- **Given text**:
◆ ◆ ◆ ◆
Getting to No - phsr
http://www.alistapart.com/articles/getting-to-no/
======
praptak
My absolute #1 recipe for a project disaster is a customer hell bent on
shooting themselves in the foot.

Technically incompetent, yet forcing technical decisions. The one whose motto
is "This is what I requested, but not what I need. It is your fault." No
amount of signed requirements will protect you from getting the blame.

------
josefresco
"# Ask yourself if your contract is bulletproof to begin with. Be sure to work
with a lawyer... # Make sure the contract you’re negotiating has plenty of
wiggle room for revision work/iteration during the project..."

Not only do these two points contradict each other, my advice for web guys
getting into the game is to take the advice of the latter recommendation.
Small business owners hate contracts and don't want to see every detail
spelled out. They see it as a trap, and will think of you as someone who's
just looking for a reason to upcharge.
◆ ◆ ◆ ◆
- **Data section**:
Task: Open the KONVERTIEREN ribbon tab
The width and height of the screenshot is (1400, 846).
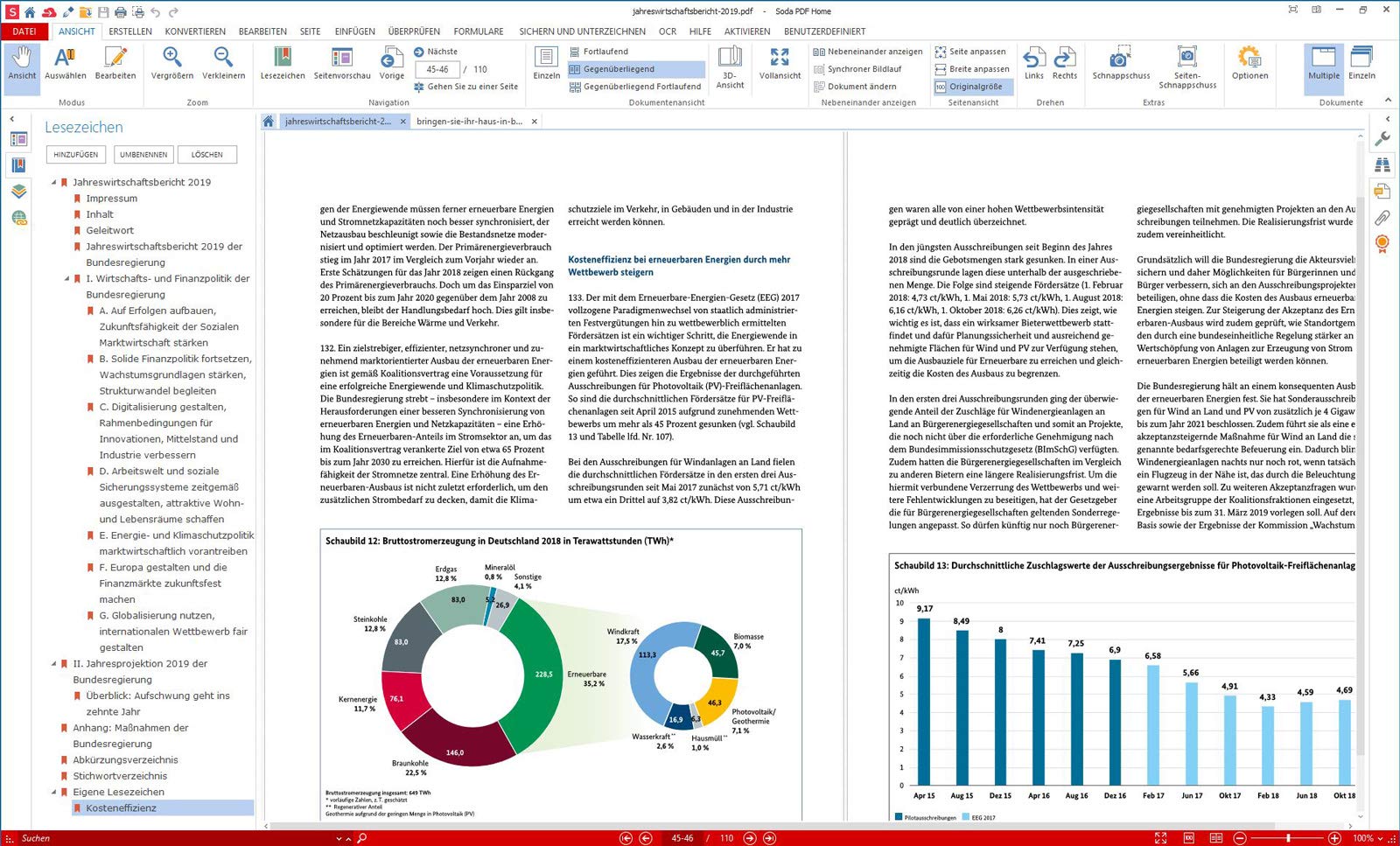Action: tap(195, 31)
◆ ◆ ◆ ◆
- **Directions**:
**a.** Translate this sentence from the Getting to No thread into Spanish: "Small business owners hate contracts and don't want to see every detail spelled out."
**b.** Name every user name that appears in the Getting to No thread.

- **Exercise answers**:
**a.** Los dueños de pequeñas empresas odian los contratos y no quieren ver cada detalle especificado.

**b.** phsr, praptak, josefresco